Der erklärte Wille von Stadtverwaltung und Ratsmehrheit war klar. Sie wollen die Auswirkungen der Teillegalisierung des Cannabis-Konsums, die vom Bundestag im März beschlossen wurde, unter Kontrolle bekommen.

In dem seit 1. April gültigen Gesetz ist insbesondere der Schutz Minderjährigen verankert. In „unmittelbarer Gegenwart“ von unter 18-Jährigen bleibt das Kiffen verboten, ebenso in Fußgängerzonen von 7 bis 20 Uhr. Untersagt ist es auch auf Spielplätzen, in Schulen, Kinder- und Jugendeinrichtungen, Sportstätten und jeweils in Sichtweite davon – also in 100 Metern Luftlinie um den Eingangsbereich.

Die Stadt wolle sich die schwierige und sehr aufwendige Überwachung dieser Regelungen ersparen, hieß es bei der Beratung zum jüngsten Beschluss der neuen Polizeilichen Verordnung, mit der die Kommune aus diesem Grund ein flächendeckendes Verbot erreichen will. Dies gelingt mit dem eingeführten Paragrafen allerdings kaum.

Cannabis fällt nicht mehr unter Begriff Betäubungsmittel

Was war schiefgelaufen? Die Abteilung Sicherheit und Ordnung hatte Cannabis fälschlicherweise nach wie vor unter dem Begriff Betäubungsmittel subsumiert. Nicht einmal dem Juristen Alexander Bruns (CDU) war in der Beratung des Entwurfs aufgefallen, dass mit dem Beschluss des neuen Gesetzes zur Teilfreigabe auch die Anhänge des Betäubungsmittelgesetzes geändert wurden. Schnell reagiert hatten SÜDKURIER-Leser, als der Beitrag zu dem Thema online zu lesen war. Sie wiesen auf genau diesen Widerspruch hin.

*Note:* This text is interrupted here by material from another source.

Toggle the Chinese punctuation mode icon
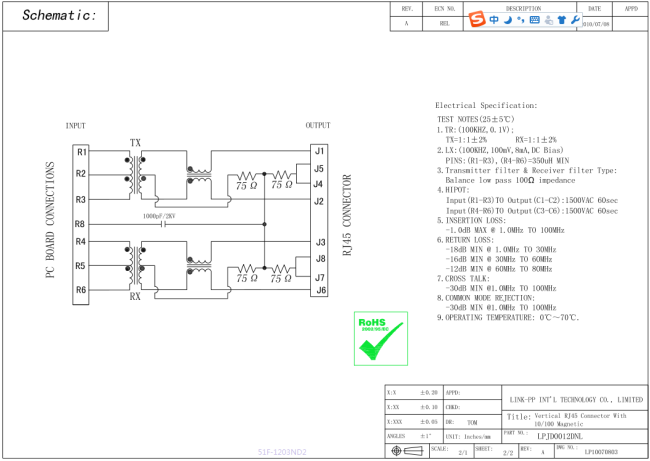Image resolution: width=650 pixels, height=461 pixels. pyautogui.click(x=520, y=19)
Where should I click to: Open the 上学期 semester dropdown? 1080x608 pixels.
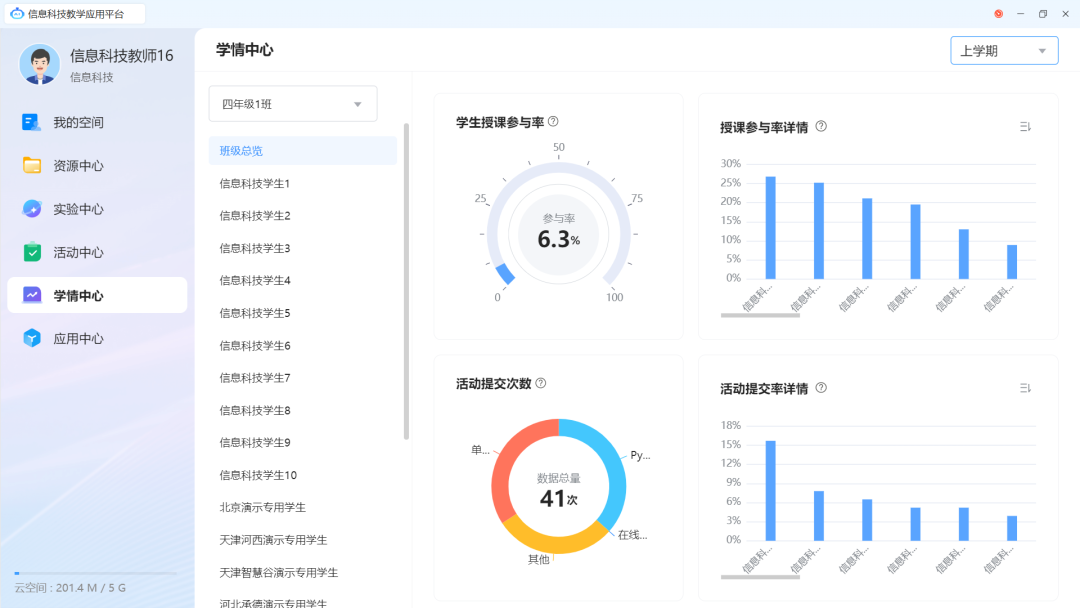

„Auf der einen Seite bin ich schockiert ob der Ignoranz des Gemeinderats, der sich hier, versucht, gegen Bundesrecht zu stellen“, schrieb ein Leser. „Die Frage, die sich jedoch erst recht stellt, ist wie sie auf die Idee kommen, dass der Konsum von Cannabis zu verboten sei? Lediglich der Konsum von Betäubungsmitteln ist verboten, jedoch ist Cannabis seit 1. April aus dem BtmG gestrichen.“

Stadtrat Günter Hornstein (CDU) wurde ebenfalls per E-Mail auf die Unstimmigkeiten hingewiesen. Er hakte dazu bei der Verwaltung nach. Matthias Rebmann, Leiter der Abteilung Sicherheit und Ordnung, antwortete Hornstein nur kurz: „Die Behauptungen können durch einen Blick in das BtMG recht schnell ausgeräumt werden.“

Das könnte Sie auch interessieren

Das sagt das Ministerium zum Cannabisgesetz

Dem ist allerdings nicht so, wie eine Anfrage des SÜDKURIER beim Ministerium für Soziales und Gesundheit jetzt zeigt. „Laut Gesetzesbegründung des Cannabisgesetzes sind nach § 1 Absatz 1 Betäubungsmittelgesetz (BtMG) Betäubungsmittel im Sinne des BtMG die in den Anlagen I bis III aufgeführten Stoffe und Zubereitungen“, teilt die Pressestelle mit: „Nach der gegenüber der bisherigen betäubungsmittelrechtlichen Einstufung veränderten Risikobewertung für Cannabis wird Cannabis, so wie es in den Anlagen des BtMG definiert ist, aus den Anlagen des BtMG entnommen und in das neue Konsumcannabisgesetz (KCanG) und Medizinalcannabisgesetz (MedCanG) überführt. Damit ist Cannabis zukünftig kein Betäubungsmittel mehr und unterliegt nicht mehr den Vorschriften des BtMG.“

Gemeinderat muss nacharbeiten

Auch dem Mediziner Andrej Michalsen (LBU/Grüne) waren die Diskrepanzen in der Sitzung nicht aufgefallen, wie er eingesteht. „Im juristischen Sinne fällt Cannabis nicht mehr unter die Kategorie Betäubungsmittel“, sagt er und erklärt: „Da müssen wir wohl nacharbeiten.“ Auch Günter Hornstein zieht seine Schlüsse daraus und sagt: „Demzufolge müssten wir den entsprechenden Paragrafen in unserer Polizeiverordnung bei den Betäubungsmitteln um Cannabis ergänzen.“

Auch bei der Teilfreigabe des Anbaus muss man genau hinschauen. Das soll im Wohnbereich in gewissem Maße zwar zulässig sein. Dies gilt allerdings nicht für Schrebergärten, da sie formal nicht als Wohnung gelten und im Grunde so auch nicht genutzt werden dürfen.